The upcoming implementation of the European Union’s General Data Protection Regulation (GDPR), which takes effect in May 2018, has elevated cyber risk to the top of the corporate agenda for organizations doing business in Europe.
In a new global Marsh survey of over 1,300 senior executives, 65% of respondents whose organizations offer products or services in the EU said that they now consider cyber as a top risk. In a similar survey Marsh conducted in Continental Europe last year, only 32% of responding organizations rated cyber as a top five risk.
GDPR-impacted organizations are already feeling the effect of cyber threats, with 23% of respondents stating that their European organizations were subject to a successful cyber-attack in the past year.
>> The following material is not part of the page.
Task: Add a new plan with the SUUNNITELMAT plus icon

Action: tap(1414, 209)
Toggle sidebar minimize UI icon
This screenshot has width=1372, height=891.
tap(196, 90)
“The imminent implementation of the GDPR is spurring firms to take a fresh look at their cyber risk, not just their privacy protocols,” said John Drzik, President of Global Risk & Digital at Marsh. “This survey indicates that the most prepared firms are using GDPR as a catalyst to enhance their cyber risk management, including a more economic evaluation of their risks and an increased focus on building resilience in the face of an inevitable cyber incident.”
Organizations responded that they intend to spend more on cyber risk management. Of those respondents whose organizations have plans for GDPR implementation, 78% said they would increase spending on addressing cyber risk over the next 12 months, including spending on cyber insurance. Notably, 52% of those who do not have a plan for GDPR indicated that their investment in cyber risk management would increase.
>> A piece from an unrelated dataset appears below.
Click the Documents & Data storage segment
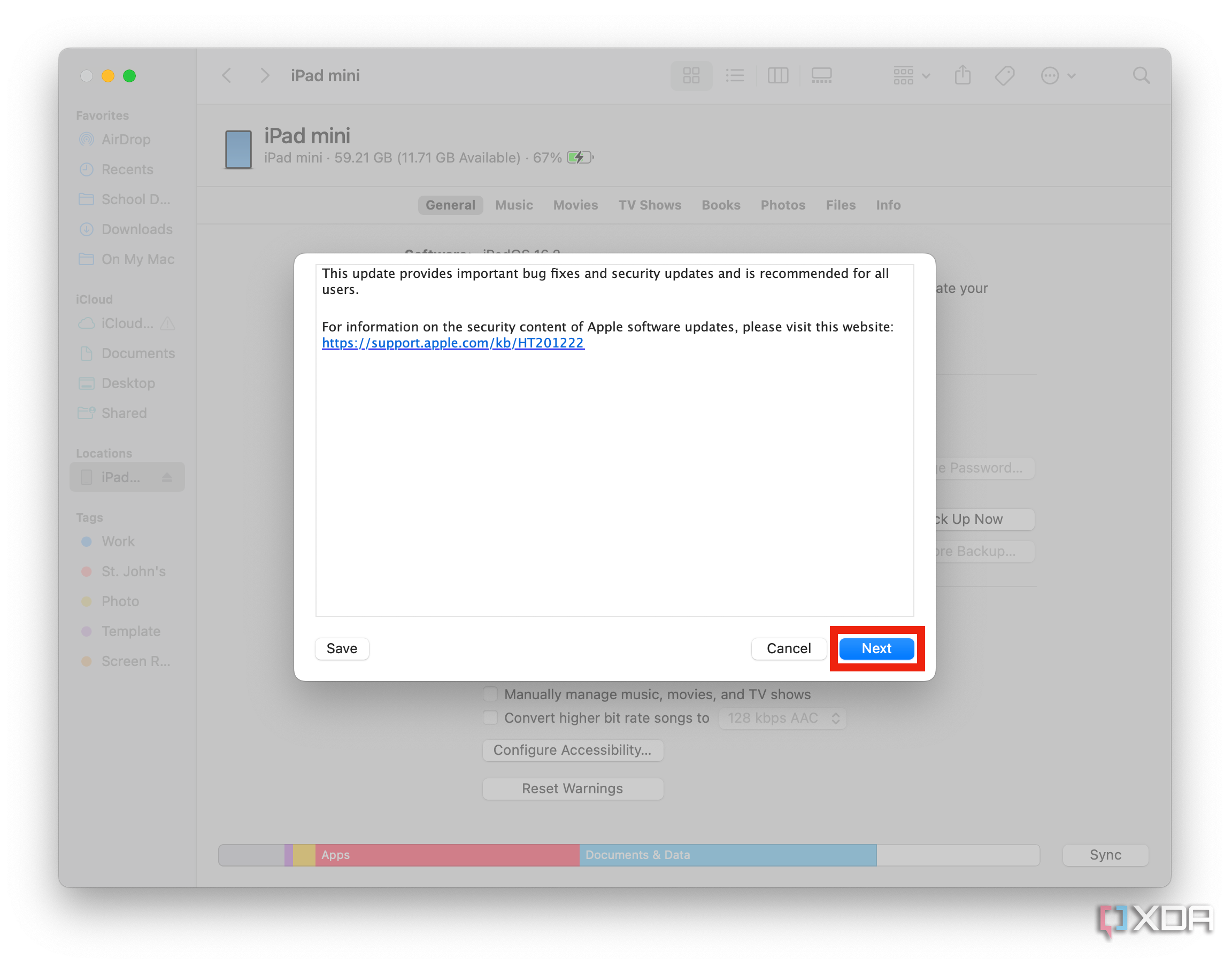This screenshot has height=959, width=1232. click(728, 855)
GDPR readiness will require additional attention in the immediate future. Just 8% of respondents at GDPR-affected organizations asserted that their firms were fully compliant; 57% of respondents indicated that their organizations were developing compliance plans; and 11% said they had yet to start.
Smaller organizations were more likely not to have a plan for GDPR with 19% of respondents from businesses with less than $50m annual revenue replying that no plan was in place.